Bei der Herstellung von Nuklearwaffen, bei Atombombentests sowie bei Störfällen in Kernkraftwerken wurden in der Vergangenheit deutlich nachweisbare Mengen des Elementes Plutonium in die Umwelt abgegeben. Und gegenwärtig erforschen viele Länder die Möglichkeiten einer unterirdischen Lagerung ihres Atommülls. Doch die langgehegte Annahme, daß das Risiko einer Verunreinigung der Umwelt mit Plutonium aufgrund der schlechten Löslichkeit des Metalls gering sei, scheint sich nicht zu bestätigen. Im Huckepackverfahren transportieren Bodenteilchen die tödliche Fracht über weit größere Strecken als bislang angenommen.
Über 800 unterirdische Kernwaffentests hat das amerikanische Militär zwischen 1956 und 1992 in Nevada durchgeführt und dabei große Mengen radioaktiven Materials freigesetzt. Annie Kersting und ihre Kollegen vom Lawrence Livermore National Laboratory haben sich auf die Suche nach den Spuren der Versuche gemacht. Mit modernster Technik gruben sie mehrere Hundert Meter tiefe Brunnen aus und pumpten das Grundwasser zur Analyse in riesige Wassertanks. Ihren Ergebnissen zufolge läßt sich das Schicksal des Plutoniums und anderer radioaktiver Elemente nicht so einfach vorhersagen, wie bei den gängigen Verteilungsmodellen vorausgesetzt wird (Nature vom 7. Januar 1999).

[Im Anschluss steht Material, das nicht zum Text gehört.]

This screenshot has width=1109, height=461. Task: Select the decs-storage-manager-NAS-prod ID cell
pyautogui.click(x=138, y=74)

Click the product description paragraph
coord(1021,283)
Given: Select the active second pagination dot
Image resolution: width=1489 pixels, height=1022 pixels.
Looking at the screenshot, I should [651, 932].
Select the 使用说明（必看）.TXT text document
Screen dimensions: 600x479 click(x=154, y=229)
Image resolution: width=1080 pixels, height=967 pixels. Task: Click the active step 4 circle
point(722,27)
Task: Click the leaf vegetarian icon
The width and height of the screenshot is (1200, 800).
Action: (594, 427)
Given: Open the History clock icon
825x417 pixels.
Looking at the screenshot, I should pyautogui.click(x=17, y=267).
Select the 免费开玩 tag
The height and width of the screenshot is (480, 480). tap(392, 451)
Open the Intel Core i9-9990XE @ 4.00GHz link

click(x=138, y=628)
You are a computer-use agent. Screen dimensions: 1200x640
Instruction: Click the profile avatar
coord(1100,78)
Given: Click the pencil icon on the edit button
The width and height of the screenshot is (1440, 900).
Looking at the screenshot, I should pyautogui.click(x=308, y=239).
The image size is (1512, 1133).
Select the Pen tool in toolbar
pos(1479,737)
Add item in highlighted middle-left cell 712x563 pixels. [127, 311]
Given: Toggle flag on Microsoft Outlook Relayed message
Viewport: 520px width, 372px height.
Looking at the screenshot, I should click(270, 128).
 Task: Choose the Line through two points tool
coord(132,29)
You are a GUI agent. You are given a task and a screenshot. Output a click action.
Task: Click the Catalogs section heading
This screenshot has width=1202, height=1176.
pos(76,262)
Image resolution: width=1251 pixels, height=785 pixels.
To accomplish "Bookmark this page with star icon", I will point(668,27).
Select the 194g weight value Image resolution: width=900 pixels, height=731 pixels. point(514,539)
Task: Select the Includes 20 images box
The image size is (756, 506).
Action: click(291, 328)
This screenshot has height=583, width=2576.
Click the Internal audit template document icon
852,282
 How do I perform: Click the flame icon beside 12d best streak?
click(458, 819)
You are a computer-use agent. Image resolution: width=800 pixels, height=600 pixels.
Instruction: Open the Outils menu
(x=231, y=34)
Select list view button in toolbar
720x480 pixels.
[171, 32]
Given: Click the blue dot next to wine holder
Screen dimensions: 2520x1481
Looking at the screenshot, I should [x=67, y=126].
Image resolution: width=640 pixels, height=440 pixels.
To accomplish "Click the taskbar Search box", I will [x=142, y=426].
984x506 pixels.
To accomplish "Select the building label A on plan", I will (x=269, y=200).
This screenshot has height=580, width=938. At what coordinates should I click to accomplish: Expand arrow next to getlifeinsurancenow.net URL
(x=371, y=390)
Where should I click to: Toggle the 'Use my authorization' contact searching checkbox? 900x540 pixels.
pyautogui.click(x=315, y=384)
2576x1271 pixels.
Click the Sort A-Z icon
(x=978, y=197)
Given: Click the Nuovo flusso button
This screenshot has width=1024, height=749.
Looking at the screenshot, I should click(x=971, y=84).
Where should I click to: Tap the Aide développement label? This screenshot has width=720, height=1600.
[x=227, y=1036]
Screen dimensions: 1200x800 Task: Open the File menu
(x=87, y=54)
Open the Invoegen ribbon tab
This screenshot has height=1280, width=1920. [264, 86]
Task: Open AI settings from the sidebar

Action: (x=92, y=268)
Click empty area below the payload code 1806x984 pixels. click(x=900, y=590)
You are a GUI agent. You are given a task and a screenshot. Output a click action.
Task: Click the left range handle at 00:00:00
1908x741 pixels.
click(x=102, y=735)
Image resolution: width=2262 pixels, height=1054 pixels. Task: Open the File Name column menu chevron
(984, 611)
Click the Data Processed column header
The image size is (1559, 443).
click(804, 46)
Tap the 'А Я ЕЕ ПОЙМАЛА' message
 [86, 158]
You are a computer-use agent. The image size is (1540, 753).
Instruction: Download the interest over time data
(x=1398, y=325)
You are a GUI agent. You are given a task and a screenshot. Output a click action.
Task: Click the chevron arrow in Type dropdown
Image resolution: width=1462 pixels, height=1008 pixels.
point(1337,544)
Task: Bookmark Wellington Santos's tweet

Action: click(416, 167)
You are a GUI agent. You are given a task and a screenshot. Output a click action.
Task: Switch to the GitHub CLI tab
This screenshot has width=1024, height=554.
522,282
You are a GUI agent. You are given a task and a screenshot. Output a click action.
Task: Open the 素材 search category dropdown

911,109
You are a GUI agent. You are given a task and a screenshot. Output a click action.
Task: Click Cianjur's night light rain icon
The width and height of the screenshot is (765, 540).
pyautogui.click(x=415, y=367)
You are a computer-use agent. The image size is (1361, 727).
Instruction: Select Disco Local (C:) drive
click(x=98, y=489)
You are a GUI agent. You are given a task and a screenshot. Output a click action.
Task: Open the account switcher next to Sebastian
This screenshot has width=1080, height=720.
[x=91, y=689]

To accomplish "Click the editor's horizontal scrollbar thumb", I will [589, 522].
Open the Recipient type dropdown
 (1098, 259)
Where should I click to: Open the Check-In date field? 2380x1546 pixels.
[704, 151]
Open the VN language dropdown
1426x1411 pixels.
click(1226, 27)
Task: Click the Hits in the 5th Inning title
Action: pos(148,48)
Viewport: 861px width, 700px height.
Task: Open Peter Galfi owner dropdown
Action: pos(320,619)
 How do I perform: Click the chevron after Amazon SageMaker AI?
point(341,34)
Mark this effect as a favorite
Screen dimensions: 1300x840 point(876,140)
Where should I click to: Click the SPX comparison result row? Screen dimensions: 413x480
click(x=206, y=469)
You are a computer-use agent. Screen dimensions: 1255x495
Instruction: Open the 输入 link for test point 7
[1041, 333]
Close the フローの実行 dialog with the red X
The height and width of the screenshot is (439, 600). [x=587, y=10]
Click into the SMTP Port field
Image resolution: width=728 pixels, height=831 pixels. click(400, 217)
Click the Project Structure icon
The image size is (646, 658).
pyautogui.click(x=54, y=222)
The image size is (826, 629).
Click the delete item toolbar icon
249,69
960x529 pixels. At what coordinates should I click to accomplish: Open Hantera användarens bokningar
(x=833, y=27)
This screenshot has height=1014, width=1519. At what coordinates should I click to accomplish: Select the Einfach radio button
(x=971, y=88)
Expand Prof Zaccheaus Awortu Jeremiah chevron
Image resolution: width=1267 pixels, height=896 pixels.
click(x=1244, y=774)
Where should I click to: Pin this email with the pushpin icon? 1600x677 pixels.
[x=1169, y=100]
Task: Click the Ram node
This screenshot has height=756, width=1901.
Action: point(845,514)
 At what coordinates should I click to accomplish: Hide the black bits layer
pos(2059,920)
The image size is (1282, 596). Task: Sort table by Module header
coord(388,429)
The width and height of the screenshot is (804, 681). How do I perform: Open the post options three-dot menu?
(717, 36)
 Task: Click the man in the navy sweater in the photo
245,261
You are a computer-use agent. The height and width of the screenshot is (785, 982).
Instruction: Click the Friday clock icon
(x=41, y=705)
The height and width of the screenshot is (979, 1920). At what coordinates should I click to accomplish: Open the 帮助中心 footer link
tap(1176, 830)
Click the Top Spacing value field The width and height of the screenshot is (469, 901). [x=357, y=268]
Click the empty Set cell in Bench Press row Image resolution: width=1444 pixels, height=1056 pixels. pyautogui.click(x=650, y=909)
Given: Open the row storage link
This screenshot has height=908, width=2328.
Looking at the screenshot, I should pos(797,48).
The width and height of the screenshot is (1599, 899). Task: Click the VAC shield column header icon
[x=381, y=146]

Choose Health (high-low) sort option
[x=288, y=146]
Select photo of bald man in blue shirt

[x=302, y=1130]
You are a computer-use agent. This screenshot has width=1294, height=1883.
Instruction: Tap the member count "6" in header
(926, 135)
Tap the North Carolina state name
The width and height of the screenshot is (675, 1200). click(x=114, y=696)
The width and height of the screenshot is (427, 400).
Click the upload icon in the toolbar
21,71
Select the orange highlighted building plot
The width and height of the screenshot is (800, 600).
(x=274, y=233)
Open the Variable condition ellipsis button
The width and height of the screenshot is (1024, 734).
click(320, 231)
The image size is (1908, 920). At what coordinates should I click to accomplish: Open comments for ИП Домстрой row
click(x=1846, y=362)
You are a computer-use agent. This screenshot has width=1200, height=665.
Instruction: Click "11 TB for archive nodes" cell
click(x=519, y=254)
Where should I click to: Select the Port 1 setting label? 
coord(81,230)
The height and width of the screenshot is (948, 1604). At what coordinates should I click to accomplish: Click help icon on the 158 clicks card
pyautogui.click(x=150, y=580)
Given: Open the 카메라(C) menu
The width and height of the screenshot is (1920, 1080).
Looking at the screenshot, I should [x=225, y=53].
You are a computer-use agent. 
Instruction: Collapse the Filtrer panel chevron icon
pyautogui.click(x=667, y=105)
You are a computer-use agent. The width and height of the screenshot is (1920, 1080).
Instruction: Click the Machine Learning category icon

Dank einer umfassenden Auflistung darüber, wo auf dem Gelände welche Stoffe abgeladen wurden, konnte Kerstings Team den Herkunftsort einer jeden Verunreinigung bestimmen. An Plutonium fanden sie etwa eine Picocurie pro Liter Wasser. Die größte Aktivität war dabei an Teilchen mit mehr als einem Mikrometer Durchmesser gebunden. Unter dem Elektronenmikroskop entpuppten diese sich als Klümpchen aus Ton und winzigen Steinen. Das Verhältnis der Isotope entsprach in einem Fall exakt der Zusammenstellung, die bei einer Explosion freigesetzt wurde, die in 1,3 Kilometern Entfernung stattgefunden hatte. Das Plutonium war offensichtlich eingeschlossen in die Tonkügelchen über eine so weite Strecke gelangt.

Den Transport als Kolloid haben Wissenschaftler bei der Planung von atomaren Endlagern in den USA aber nicht berücksichtigt, sagt Kersting. "Modelle, die entweder einen begrenzten Transport vorhersagen oder denen zufolge kein durch Kolloide ermöglichter Transport stattfindet, könnten demnach das Ausmaß der Wanderungen von Radionukliden deutlich unterschätzen."

Bruce Honeyman von der Colorado School of Mines ist dagegen zurückhaltender. Seiner Meinung nach sind die Eigenschaften der Kolloidmaterialien selbst – ihre geringe Löslichkeit in Wasser und ihre ausgesprochene Reaktionsfreude – dafür verantwortlich, daß nur geringe Mengen der kontaminierenden Stoffe transportiert werden. Die Kolloide sind also nicht nur das Mittel, sondern zugleich auch die Beschränkung.

Dennoch besteht kein Zweifel darüber, daß die Erkenntnisse von Kerstings Gruppe in der Diskussion um die Lagerung von atomaren Abfällen eine wichtige Rolle spielen werden.